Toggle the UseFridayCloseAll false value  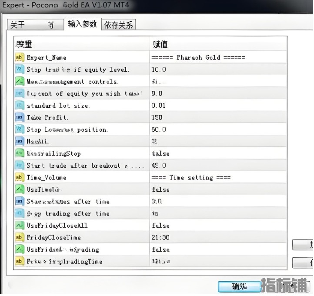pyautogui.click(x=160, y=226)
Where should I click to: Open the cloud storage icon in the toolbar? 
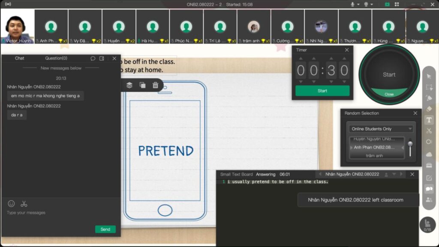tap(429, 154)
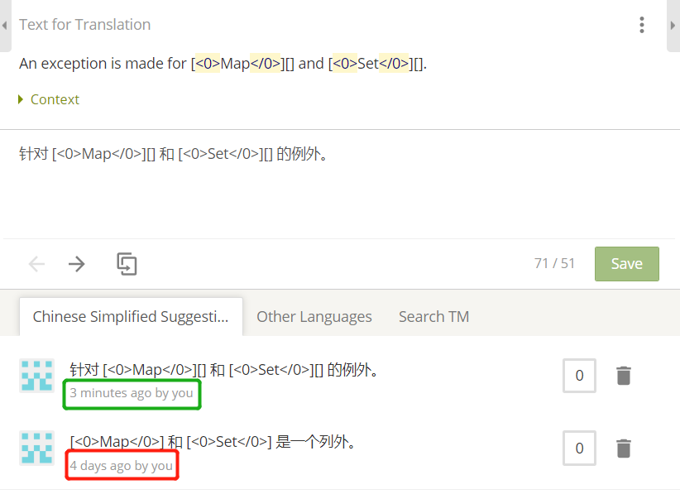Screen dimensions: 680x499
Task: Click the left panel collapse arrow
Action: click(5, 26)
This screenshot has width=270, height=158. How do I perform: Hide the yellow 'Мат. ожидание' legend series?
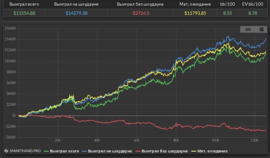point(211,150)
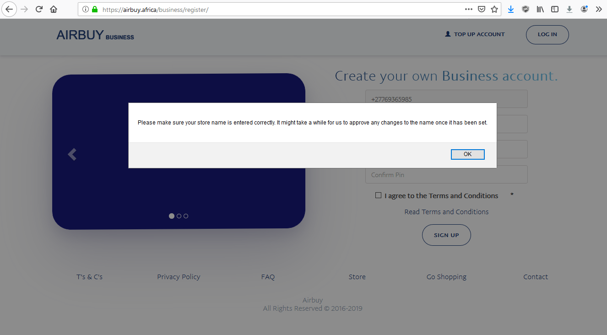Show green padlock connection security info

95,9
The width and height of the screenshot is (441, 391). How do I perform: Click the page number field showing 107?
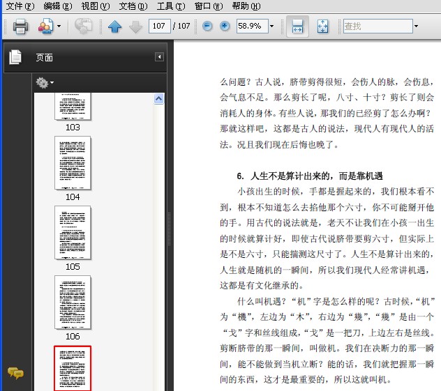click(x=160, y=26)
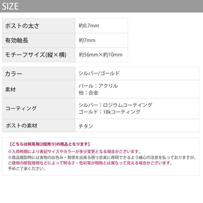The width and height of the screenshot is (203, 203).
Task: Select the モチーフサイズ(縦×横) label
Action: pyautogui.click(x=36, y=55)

+ + + +

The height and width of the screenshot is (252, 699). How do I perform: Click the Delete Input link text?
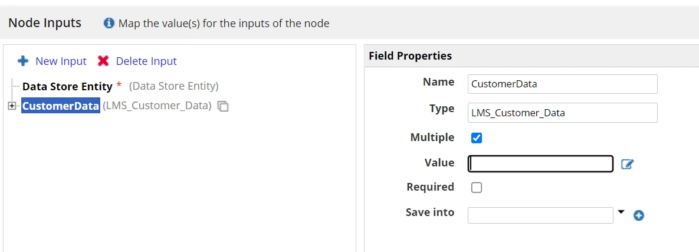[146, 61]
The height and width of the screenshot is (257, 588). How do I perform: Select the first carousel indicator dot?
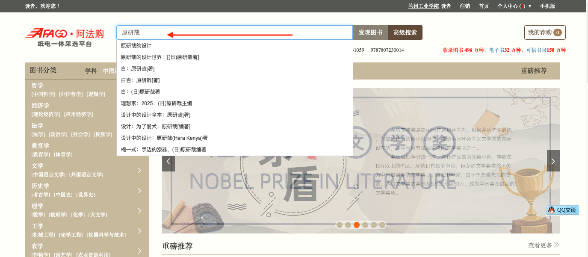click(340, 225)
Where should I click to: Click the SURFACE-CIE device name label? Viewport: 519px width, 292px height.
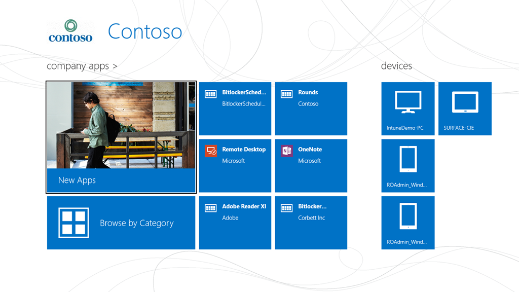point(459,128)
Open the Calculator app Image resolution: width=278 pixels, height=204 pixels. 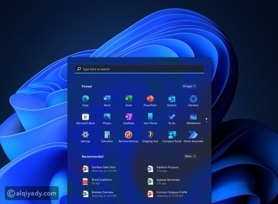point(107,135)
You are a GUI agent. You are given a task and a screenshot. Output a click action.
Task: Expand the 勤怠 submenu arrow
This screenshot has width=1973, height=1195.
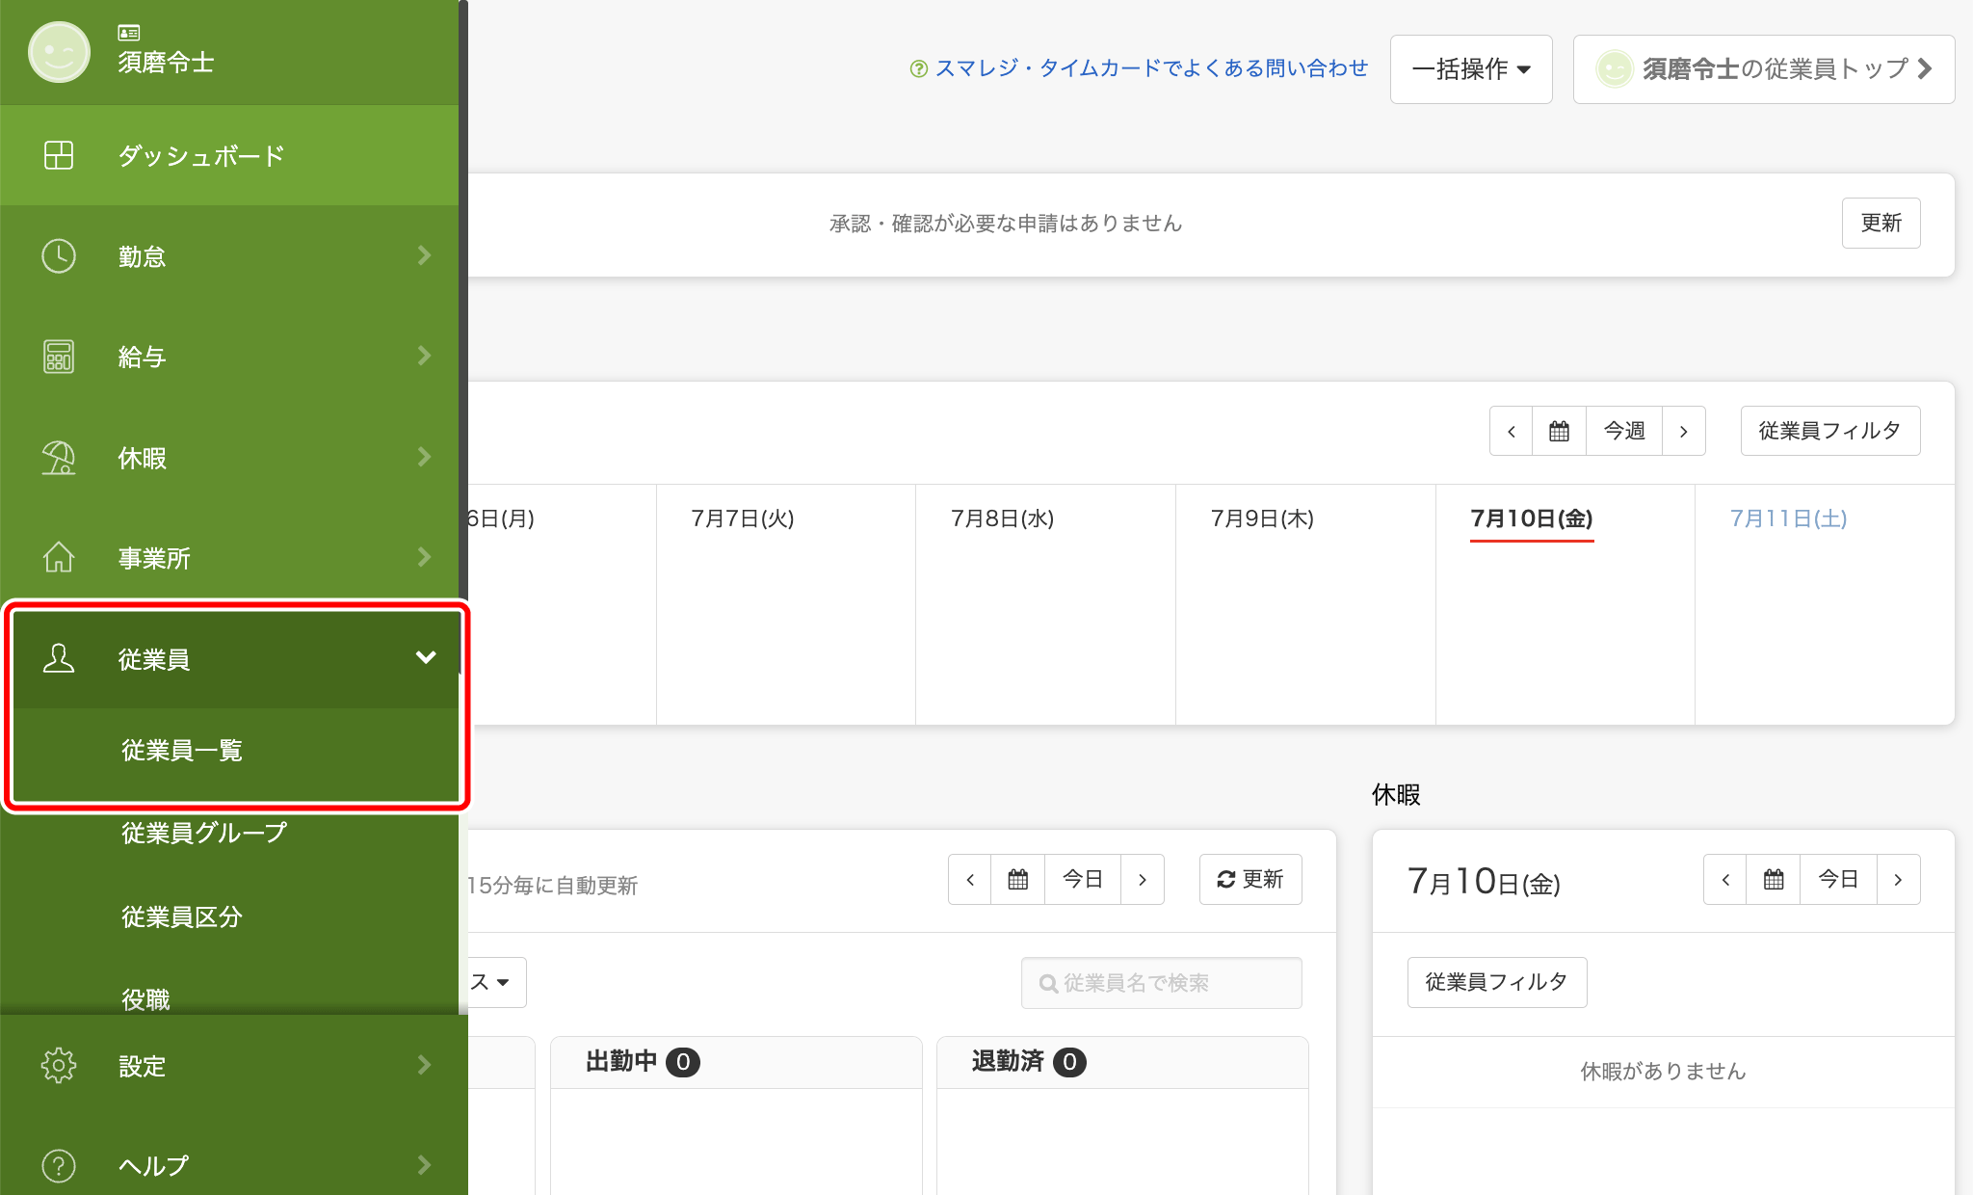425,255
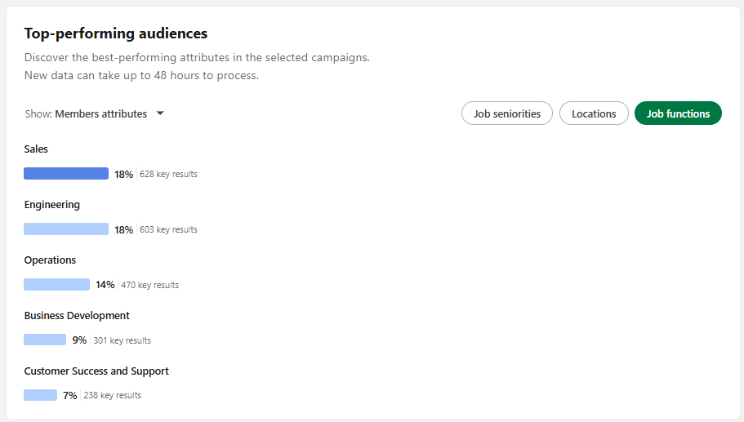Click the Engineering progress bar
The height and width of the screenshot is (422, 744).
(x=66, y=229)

+ + + +

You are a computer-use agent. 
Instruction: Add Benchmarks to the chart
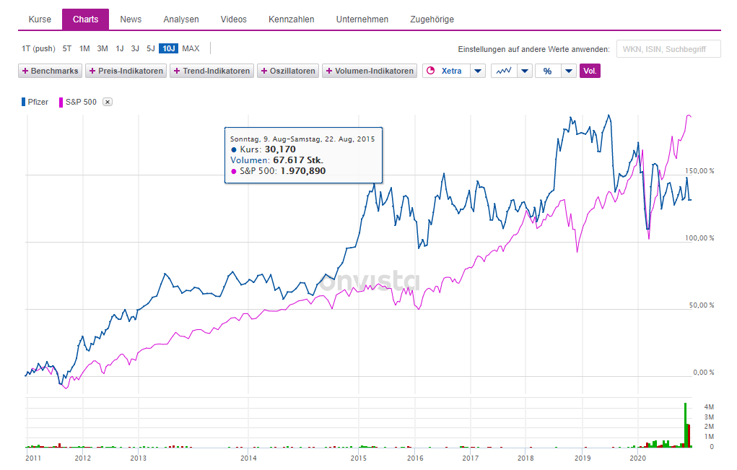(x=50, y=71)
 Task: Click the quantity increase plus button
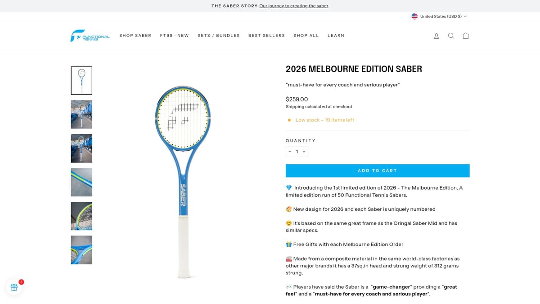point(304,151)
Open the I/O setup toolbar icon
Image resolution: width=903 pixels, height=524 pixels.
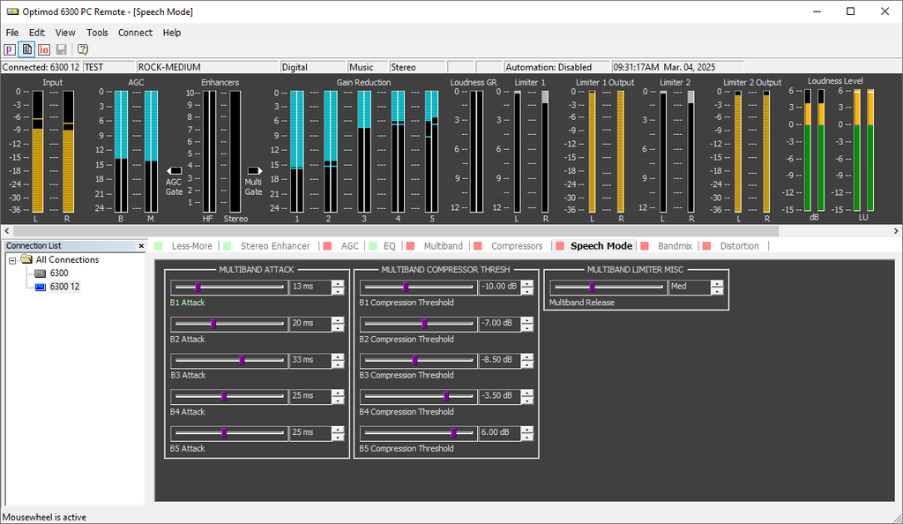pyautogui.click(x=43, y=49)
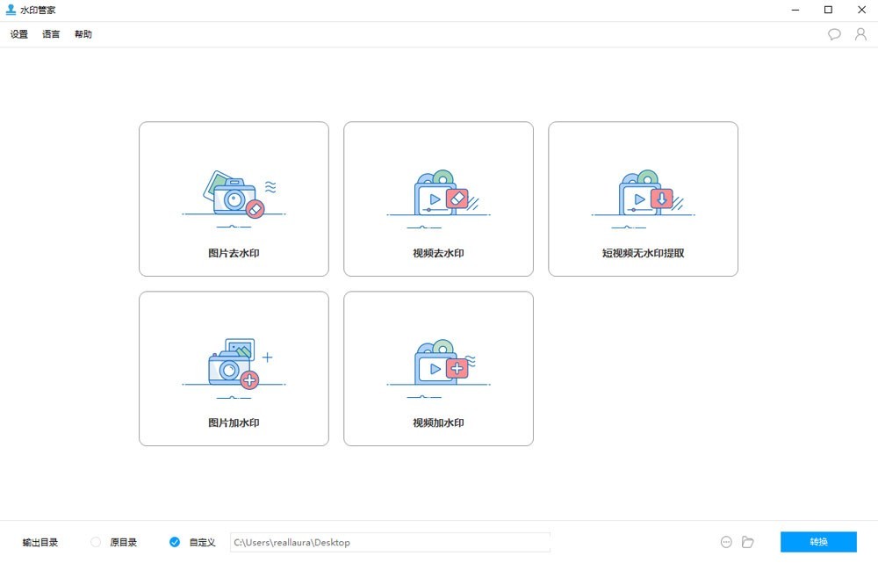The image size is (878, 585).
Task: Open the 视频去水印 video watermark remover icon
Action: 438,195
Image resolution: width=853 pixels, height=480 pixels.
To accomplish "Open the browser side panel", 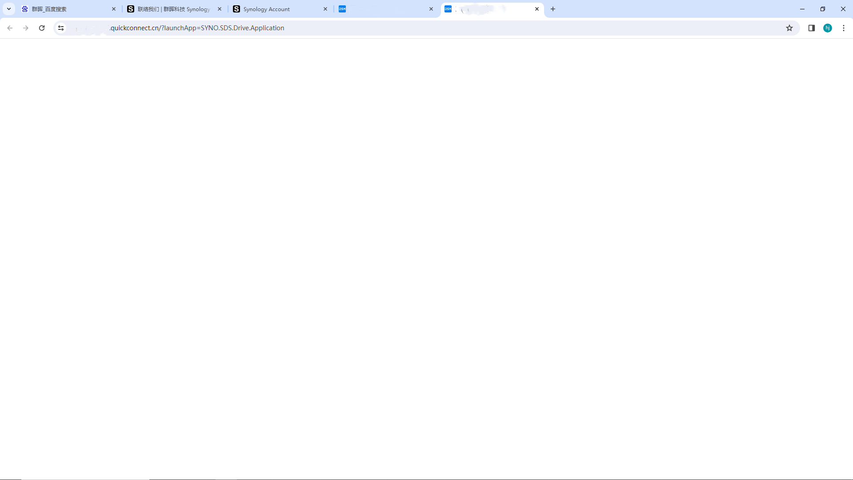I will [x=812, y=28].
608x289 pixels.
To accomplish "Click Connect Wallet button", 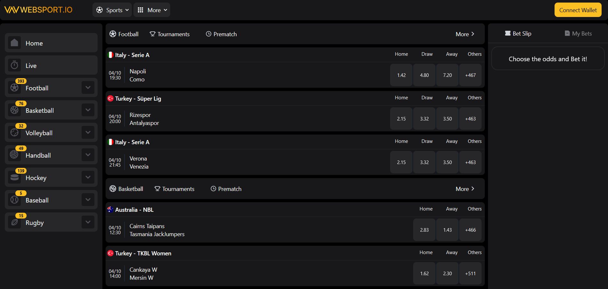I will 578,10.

+ + + +

Brief
Go through the entries above, and wherever a line holds the word "agent", copy that line.

Expected answer
You are a GUI agent. You are given a task and a screenshot. Output a click action.
You are a computer-use agent. 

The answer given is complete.